So with the amount of black business contracting so low, it's no wonder that there is further concern that African-Americans in Virginia are very leery of how the state will keep an eye on how its over $4 billion stimulus project allotment is distributed.

''The biggest fear that the African-American contractors have is that it will go to the majority contractors and they're going to divvy out a little bit of nothing to the smaller contractors,'' says Omar Sharef, president of the Chicago-based African-American Contractors Association. It represents more than 1,200 Black-owned firms in 11 states, including Virginia. ''The majority guys are already tracking this money. We want to see it on Main Street,'' says Sharef. ''Nepotism, cronyism and racism plays a deep part in this. Nothing is going to done equally and fairly for the small businesses.''

Sources say members of the Congressional Black Caucus have also been deeply concerned about how Black businesses and contractors will fare.

However, because of recent court decisions, there are few real mandates that can be made for Black participation and no set-asides or even percentage goals are legal, says U. S. Rep. Bobby Scott (D-Va.), a civil rights lawyer.

''There's language throughout the bill that encourages the use of minority contractors. But, unfortunately, the state of the law does not allow strong language that would require a reasonable portion of the funds to be spent with minority contractors,'' says Scott. ''All we can do is require it.''

Scott says there will be the ability to track exactly where the money went.
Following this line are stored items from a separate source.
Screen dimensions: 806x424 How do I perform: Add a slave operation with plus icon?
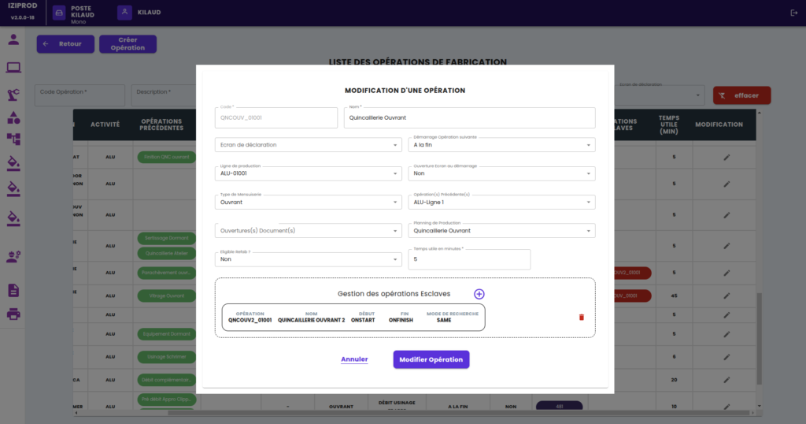pyautogui.click(x=479, y=294)
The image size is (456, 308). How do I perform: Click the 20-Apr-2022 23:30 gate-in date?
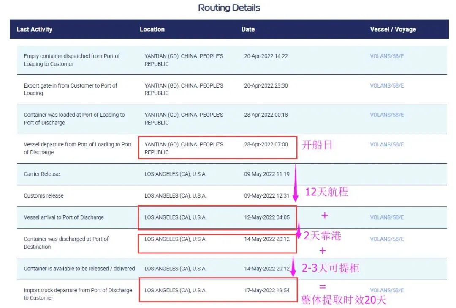tap(266, 85)
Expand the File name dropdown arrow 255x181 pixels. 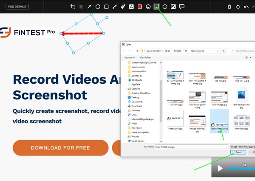227,146
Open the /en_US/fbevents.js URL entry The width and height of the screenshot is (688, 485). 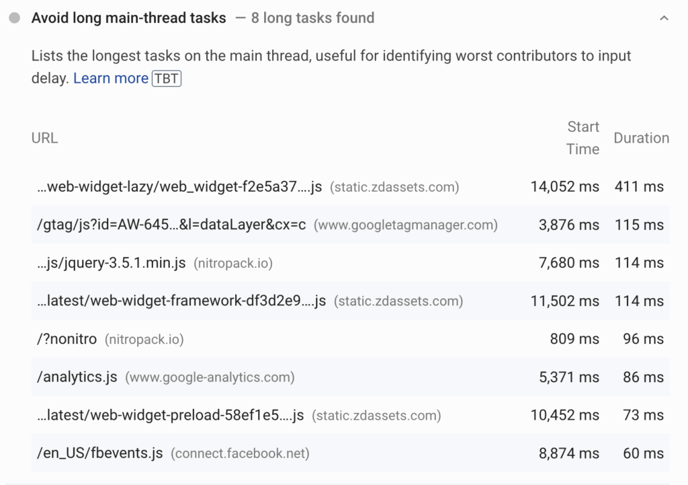tap(100, 453)
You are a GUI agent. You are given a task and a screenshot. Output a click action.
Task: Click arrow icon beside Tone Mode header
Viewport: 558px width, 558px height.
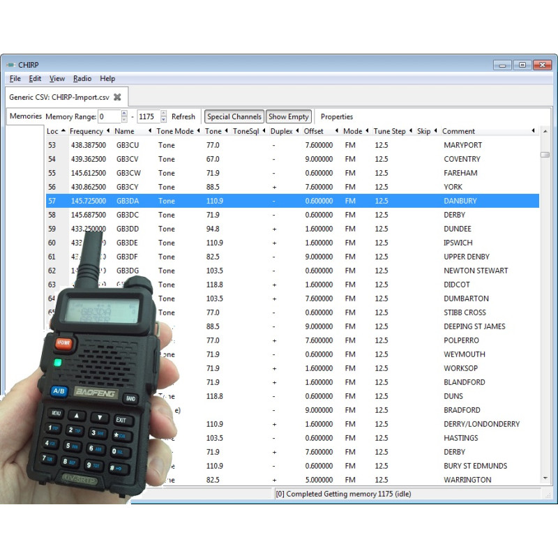199,131
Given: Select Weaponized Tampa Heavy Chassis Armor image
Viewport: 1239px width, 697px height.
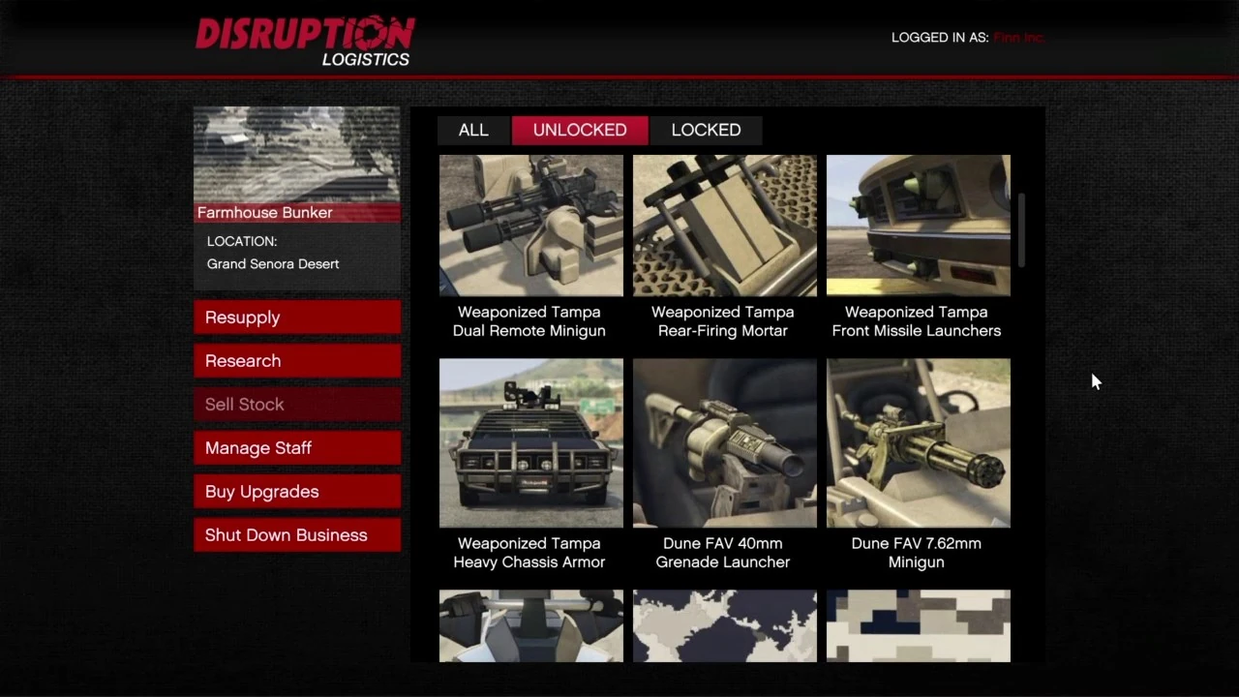Looking at the screenshot, I should [x=531, y=443].
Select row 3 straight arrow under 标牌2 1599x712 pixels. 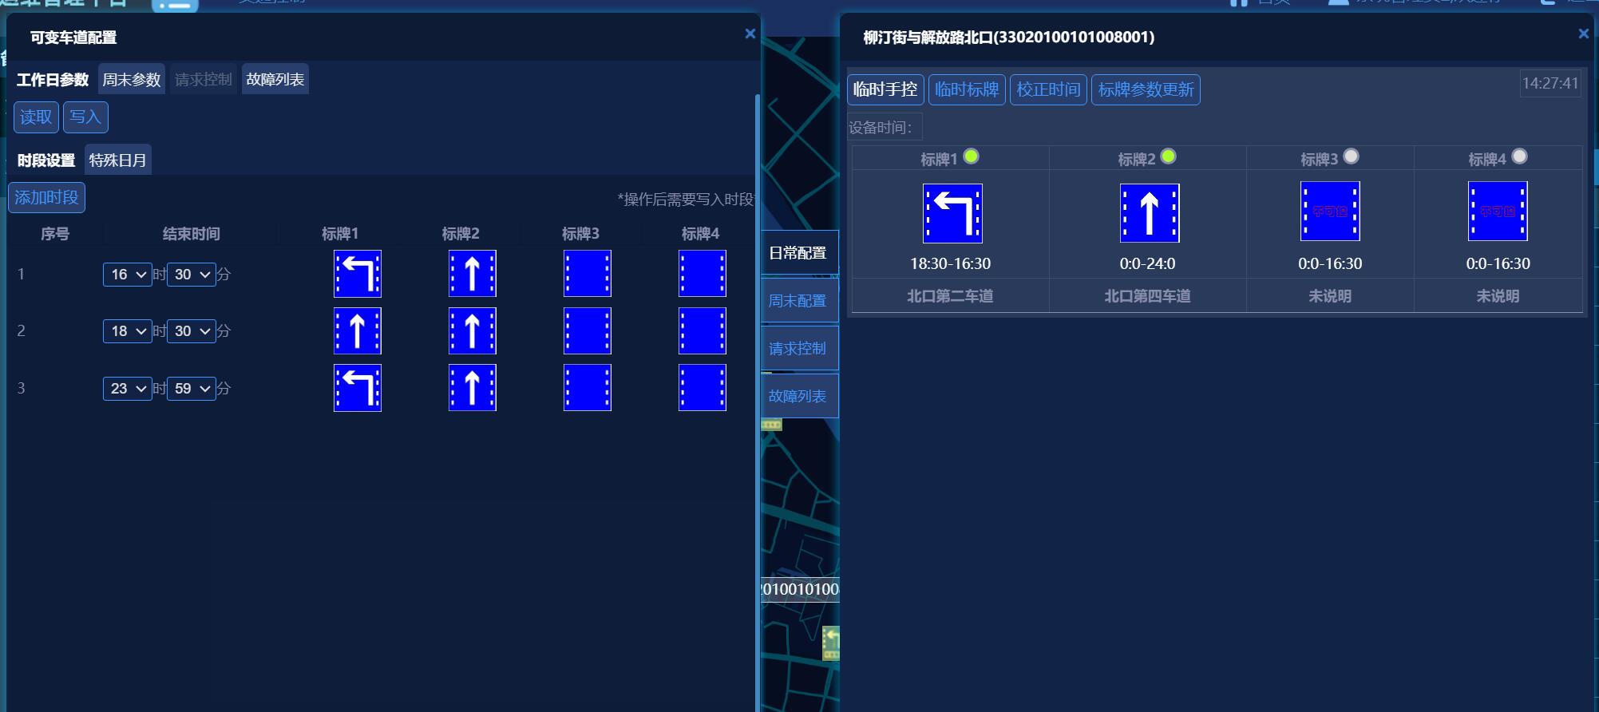pyautogui.click(x=472, y=388)
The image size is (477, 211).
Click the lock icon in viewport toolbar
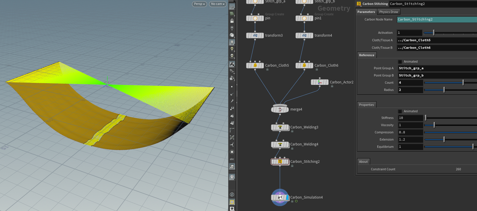(232, 21)
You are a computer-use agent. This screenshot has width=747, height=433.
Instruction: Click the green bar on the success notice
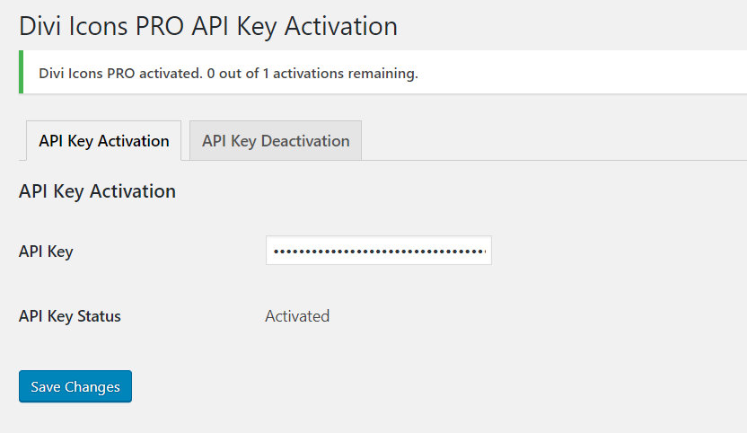21,73
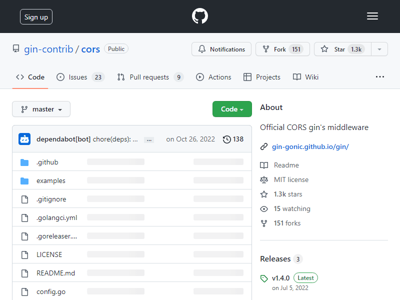Open the hamburger navigation menu
Image resolution: width=400 pixels, height=300 pixels.
pos(372,17)
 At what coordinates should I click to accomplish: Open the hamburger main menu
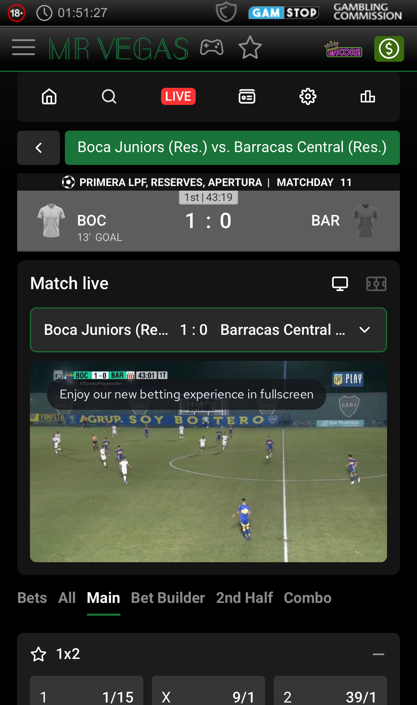click(x=24, y=47)
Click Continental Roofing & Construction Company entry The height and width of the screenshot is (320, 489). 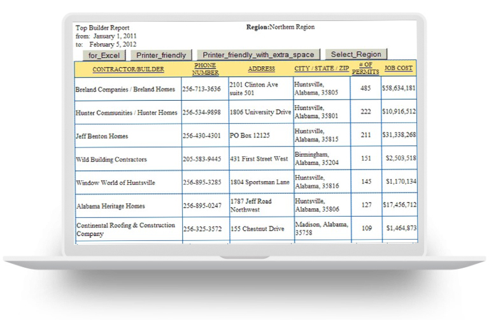click(125, 229)
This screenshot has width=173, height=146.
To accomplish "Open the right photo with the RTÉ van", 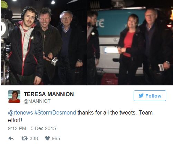I will click(x=130, y=43).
If evidence of discrimination is found, that information can be used to impact or even overturn a string of court decisions going back 40 years that weakened minority business participation mandates.

Meanwhile, on the front end, ''spending decisions will be done by the states and localities,'' Scott stresses. ''Half the money won't be allocated for at least a year”¦we will have the opportunity to monitor the spending as it goes and try to take corrective action, but it has been extremely difficult to figure out how to direct funding to minority contractors.''

Civil rights organizations are concerned and closely monitoring the situation as billions of dollars pass through communities that are predominately Black.

Political observers say that once the money gets into the hands of state and local representatives, it will be incumbent upon Black businesses and contractors to strongly demand their fair share.

''If they do not fight for the distribution of these resources and demand that they get an equitable share of the resources in terms of these projects in terms of employment and Black businesses, it will not happen,'' says University of Maryland Political Scientist Ron Walters. ''So, this is going to be a tremendous test of the viability of Black elected officials.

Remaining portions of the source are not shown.